There are more than 6,500 spoken languages in the world, but none is as universal as food. Everybody eats and the experience of sharing food can be an intense and culturally transcendent moment. Yet, although we share the same food, that doesn’t mean we have the same sensorial experience. Nicola Perullo, Associate Professor of Aesthetics at the University of Gastronomic Sciences, Pollenz, Italy, invites us to look at the perception of taste in a different way through a novel philosophical appreciation of the experience.

‘Philosophy with food rather than of food’

In his book, Perullo argues that taste is not just a sense, nor an emotion or opinion. Instead, taste is an eclectic mix of individual, cultural, and social variables. Central to his thesis is that taste is always ecologically situated or, in other words, it depends on ‘set and setting’, culture, but also bodily and mental processes which are in constant interaction with the environment.
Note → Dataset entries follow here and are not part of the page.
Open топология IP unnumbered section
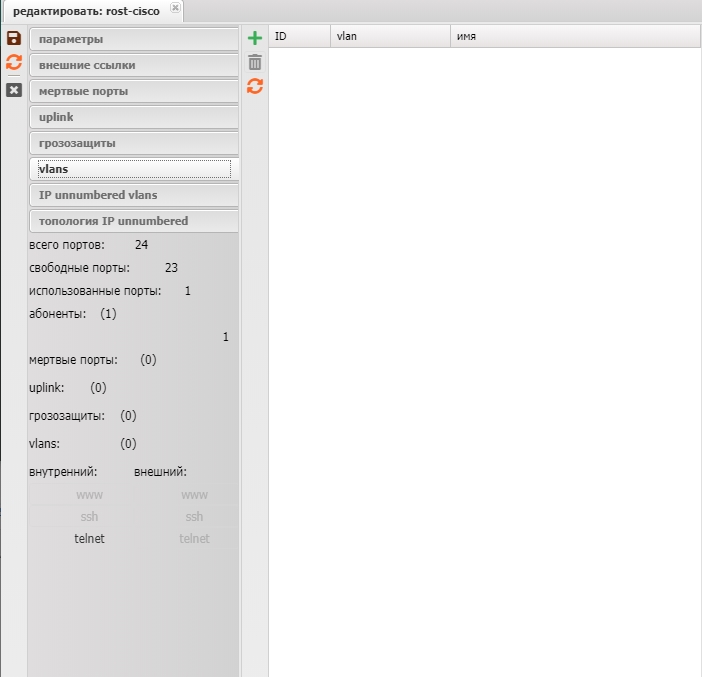 pyautogui.click(x=134, y=221)
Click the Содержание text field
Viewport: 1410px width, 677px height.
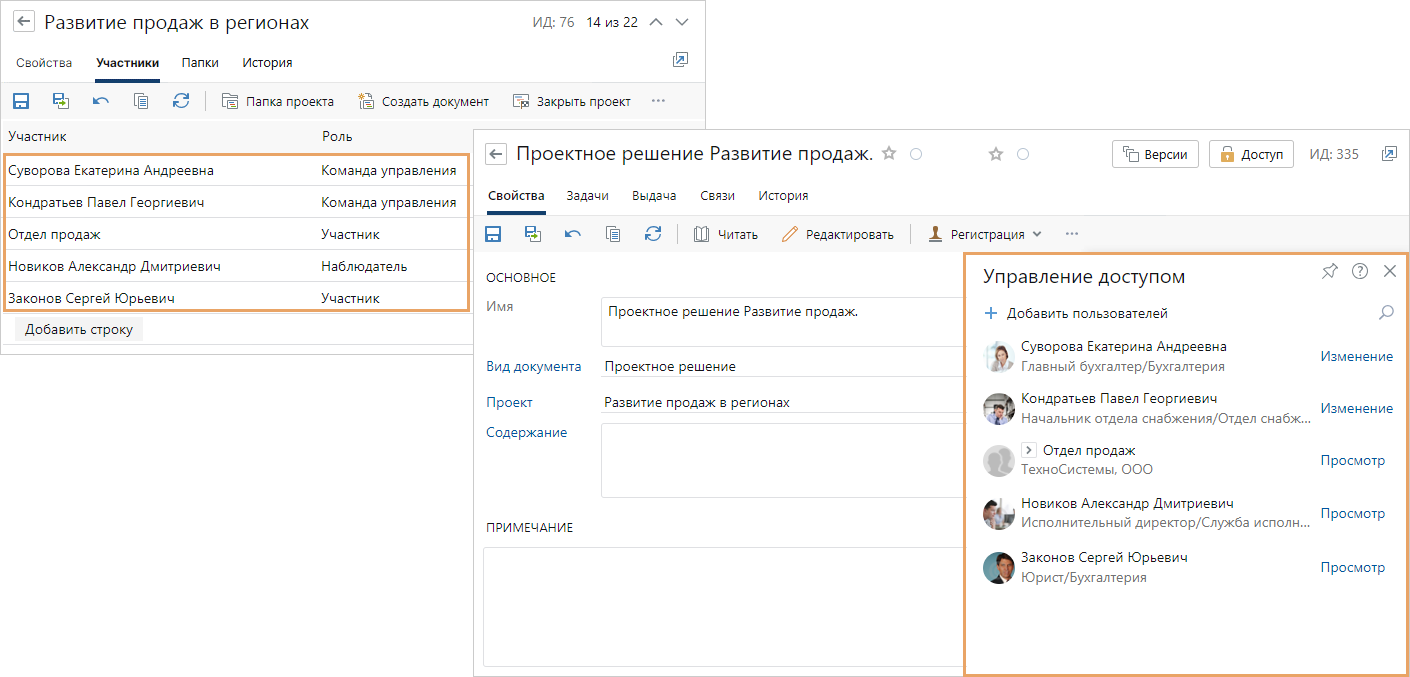pyautogui.click(x=780, y=460)
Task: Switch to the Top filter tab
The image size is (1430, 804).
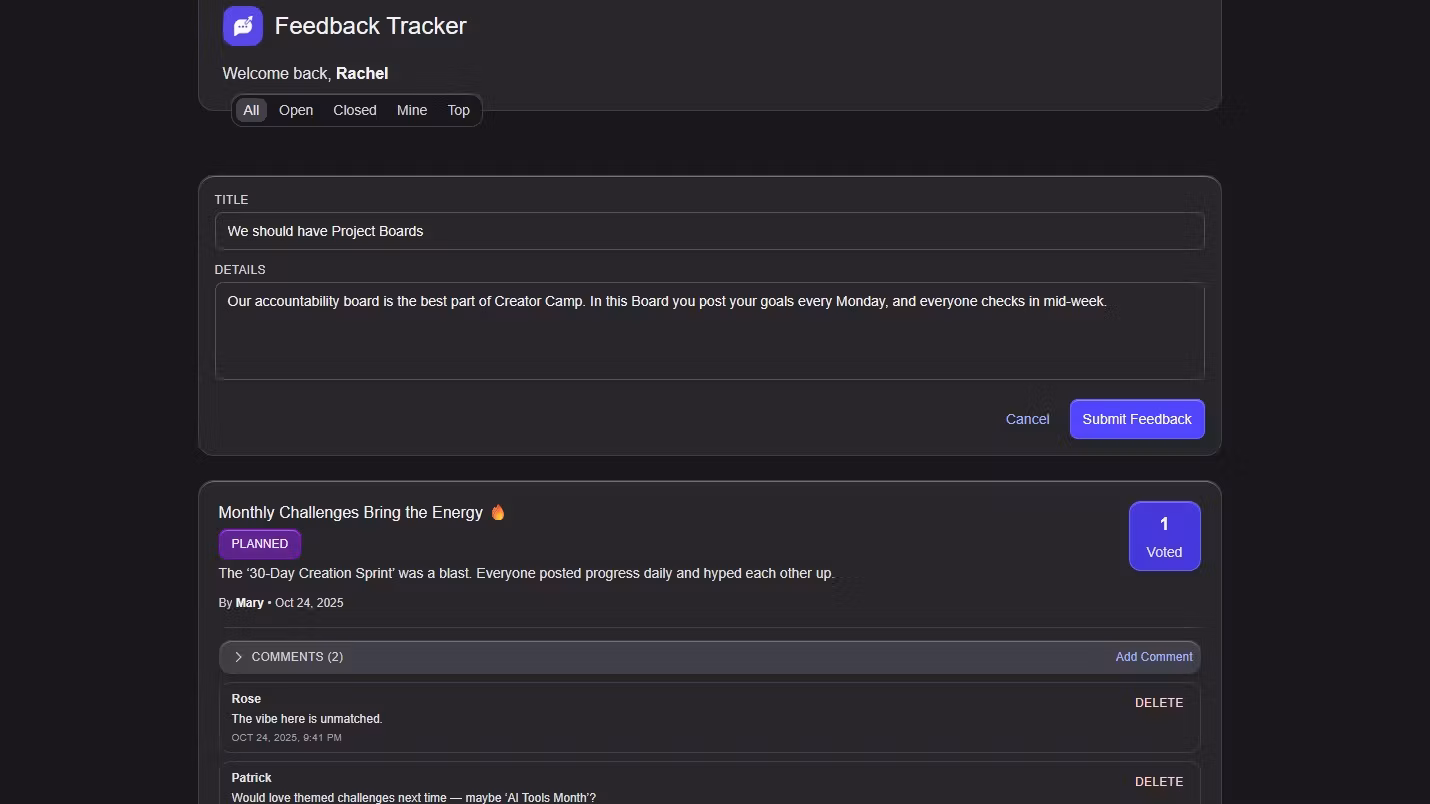Action: point(459,110)
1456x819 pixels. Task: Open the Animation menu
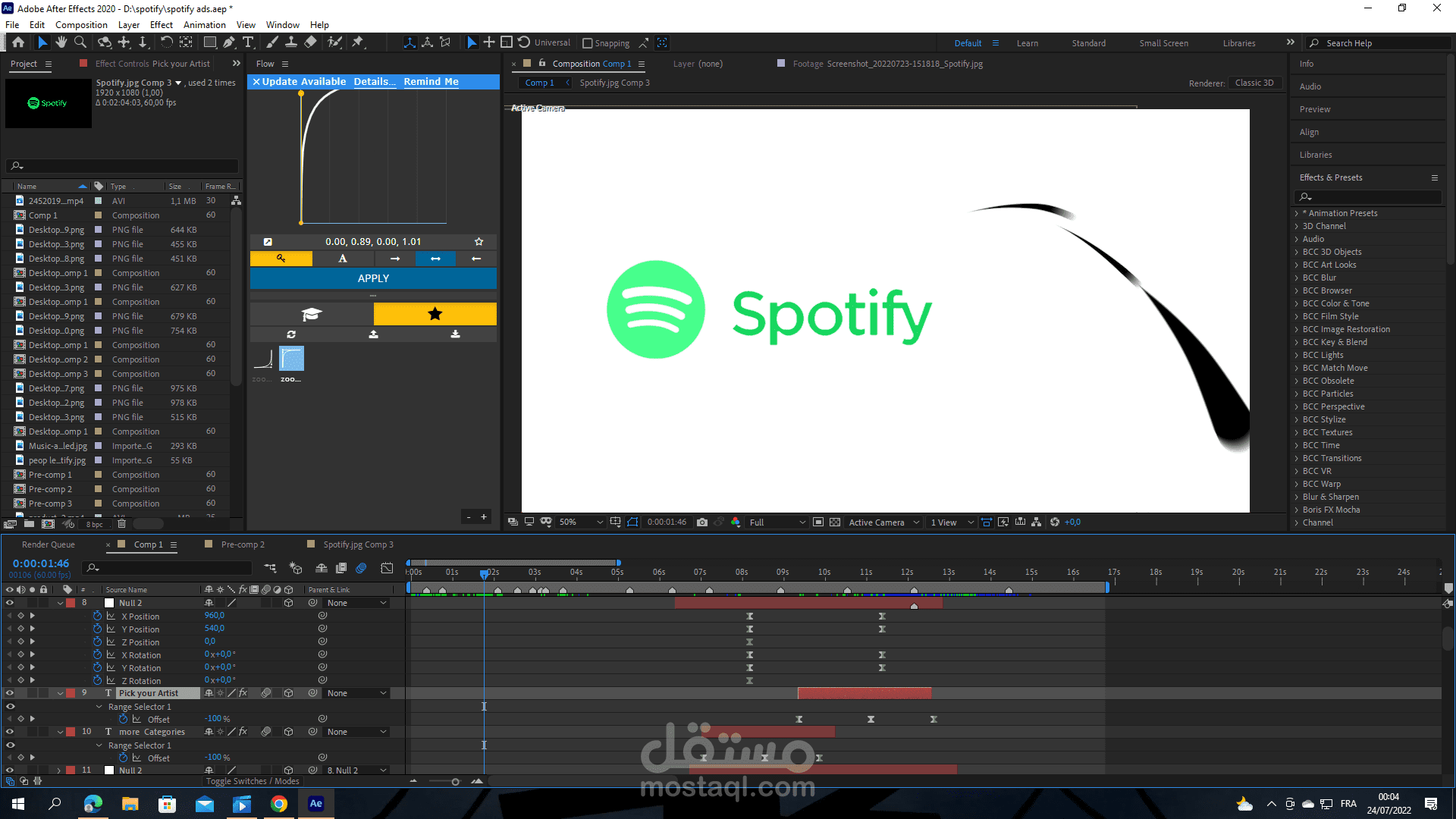(x=204, y=25)
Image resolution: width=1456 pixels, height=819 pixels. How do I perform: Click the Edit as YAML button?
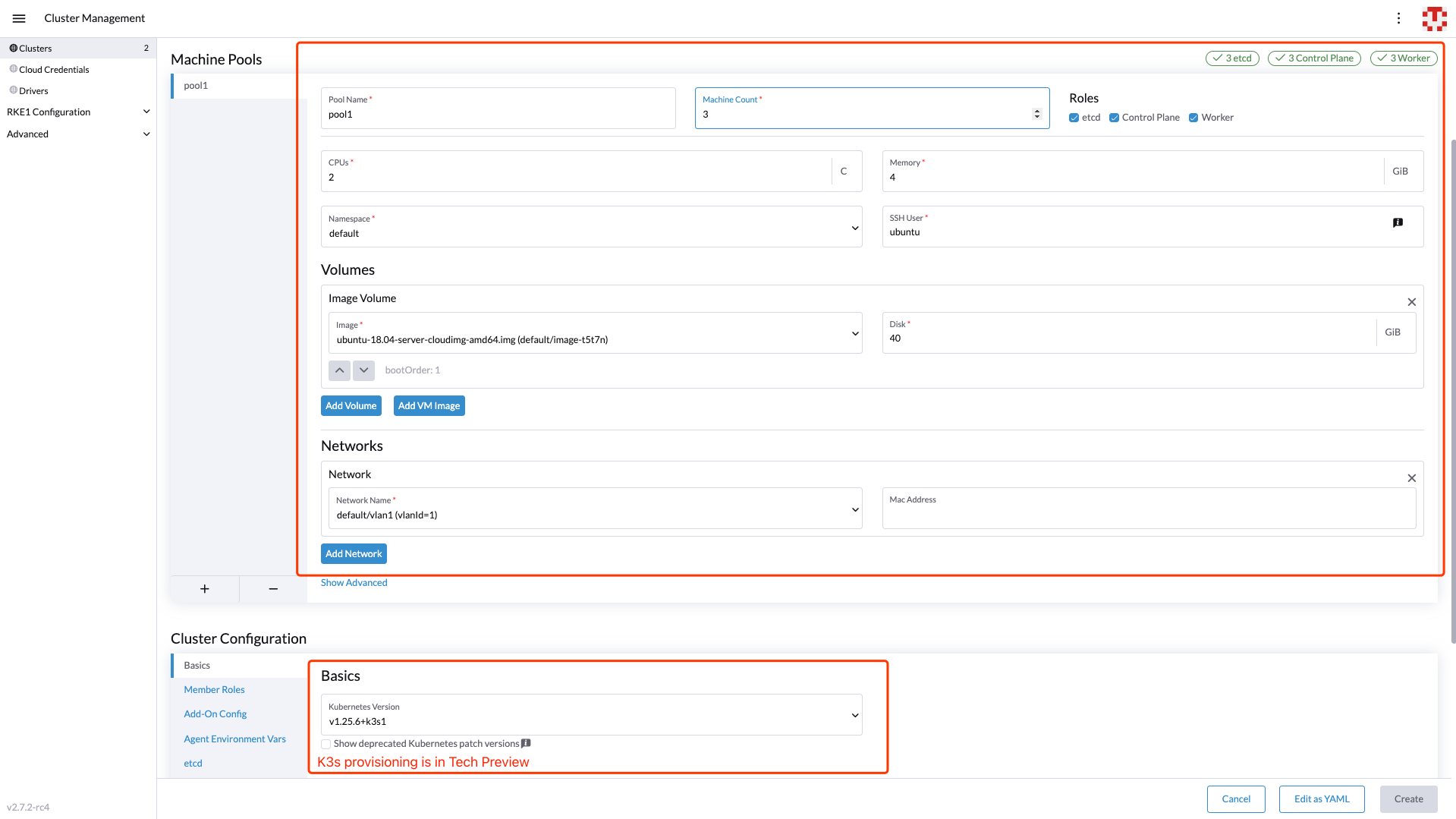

If that sounds pretentious, that’s not the intention of the book, or so Perullo argues. The author insists this is not a book in praise of gastromania like the exclusivist ramblings you might hear from the likes of food fashionistas. Drawing on the works of such philosophers as Epicurus or Montaigne, Perullo paints a different approach to valuing taste for the nonspecialist.

Mainstream Western thought, going back from the ancient Greeks to modern philosophers, holds taste as the inferior taste because it’s seen as a limited series of stimuli compared to the other senses. Perullo, on the other hand, argues that taste is not merely a chemical sensor that can sometimes lead to pleasure. From stimulus to sensation, and from sensation to perception, the whole experience can be extremely complex and nuanced.

All in all, the author makes an interesting case as he immerses the readers into the aesthetic experience of taste, both internal and external. This is a pragmatic take to gusto, one that both foodies and the ‘profane’ will enjoy.